Fortunately, while there are definitely elements of its time—in this case, 1960—the novel itself is a lively and enjoyable adventure. The racial determinism is relatively low-key, and the take on colonialism is surprisingly self-aware. This is no Defiant Agents (thank god). It reminds me much more of the Beast Master books.
Terran Space Service man Kade Whitehawk has screwed up royally in his last posting, but to his shock, he’s given a promotion: He’s assigned to a Mixed Team on the planet Klor. The team runs a trading post on a planet ruled by the alien Styor, whose galactic empire is fading. Kade hates the Styor. Really, really hates them.
Klor has intelligent native life, the Ikkinni. The Styor keep them as slaves and control them with mechanical collars. The Terrans lease some of these from a local lord and treat them as decently as possible, but freeing them is not an option.

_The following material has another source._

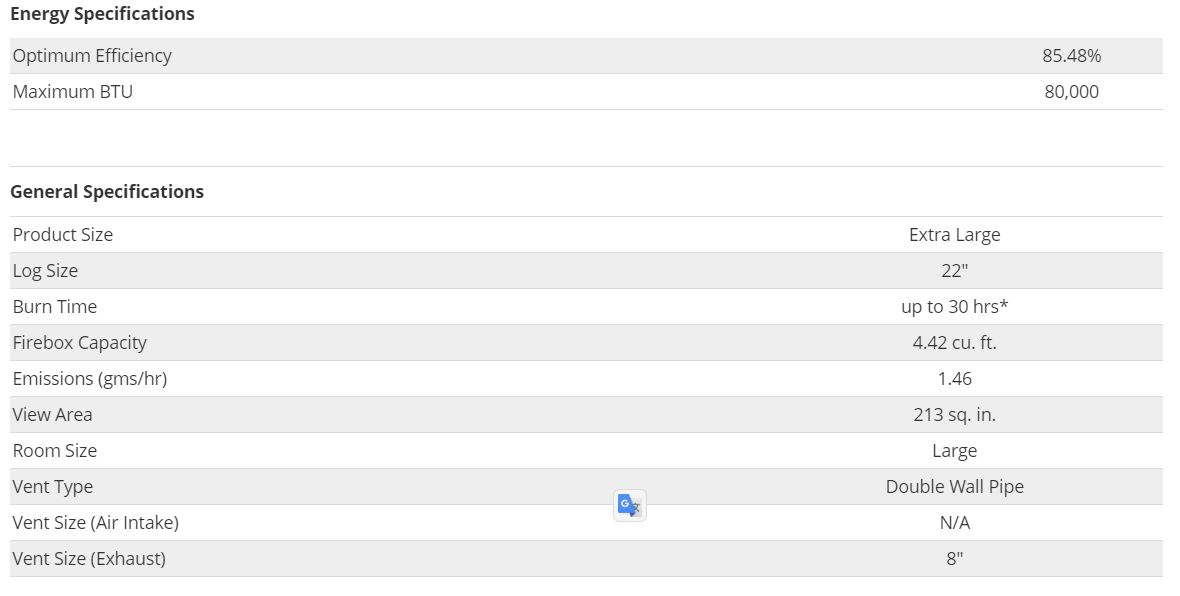Click the General Specifications heading
Viewport: 1180px width, 596px height.
click(x=107, y=192)
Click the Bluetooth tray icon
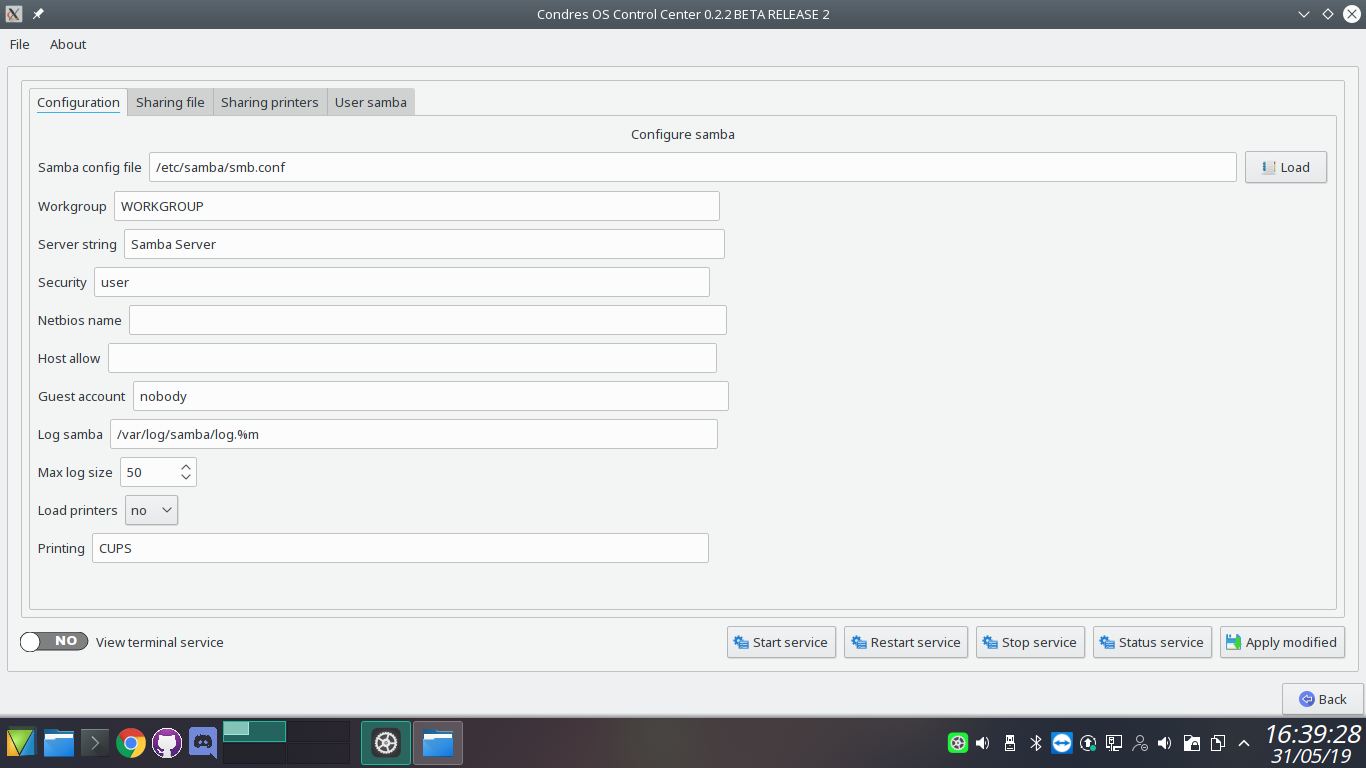1366x768 pixels. [x=1036, y=743]
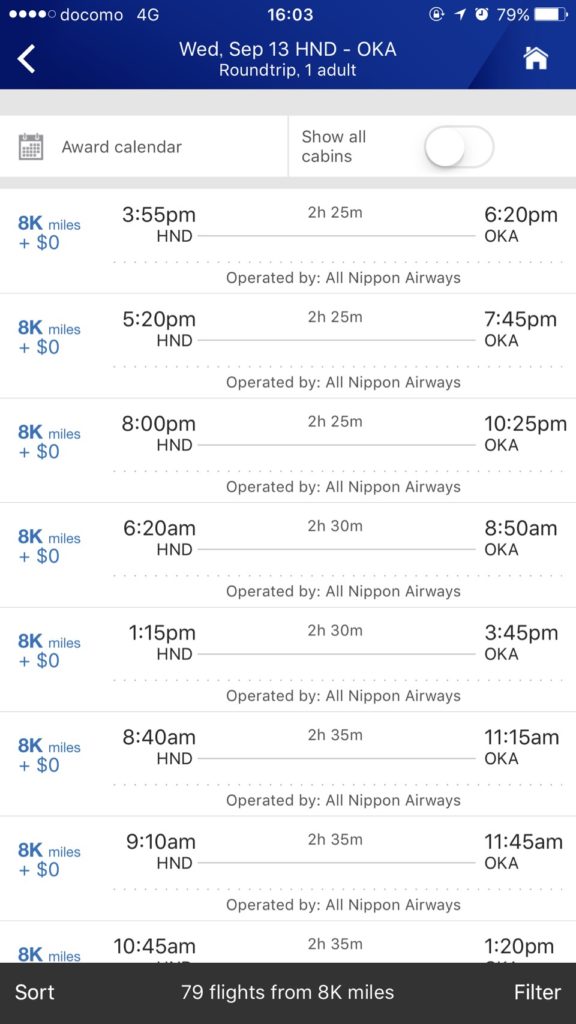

Kade comes in as an outsider. His predecessor was of the same ethnicity as Kade, a North American Indian, and he was even of the same tribe, which is a truly remarkable coincidence. He was killed by violence; part of Kade’s job is to find out what happened.
Kade does quite a bit more than that. He finds that his predecessor, Steel, was researching Klorian grasses, and had sent a sample for testing. It comes back just as Kade arrives, as suitable for Terran livestock.
One of the Styor lords has a thing for exotic animals. He’s imported a bear for his menagerie; Kade helps to deliver the animal. As he does so, he catches on to what Steel was planning.
It’s the same thing Kade is thinking. That the Plains tribes held off white colonizers for years with the help of horses stolen from Spanish invaders or else gone feral from the colonial herds. (The Spanish are the villains here. Northern European and British colonists, not so much. The book is of its time, after all.) This world has no such animals. But if it did, what might the Ikkinni do with them? Might the furred, more or less mammal-like natives fight off the evil reptilian Styor and win their freedom?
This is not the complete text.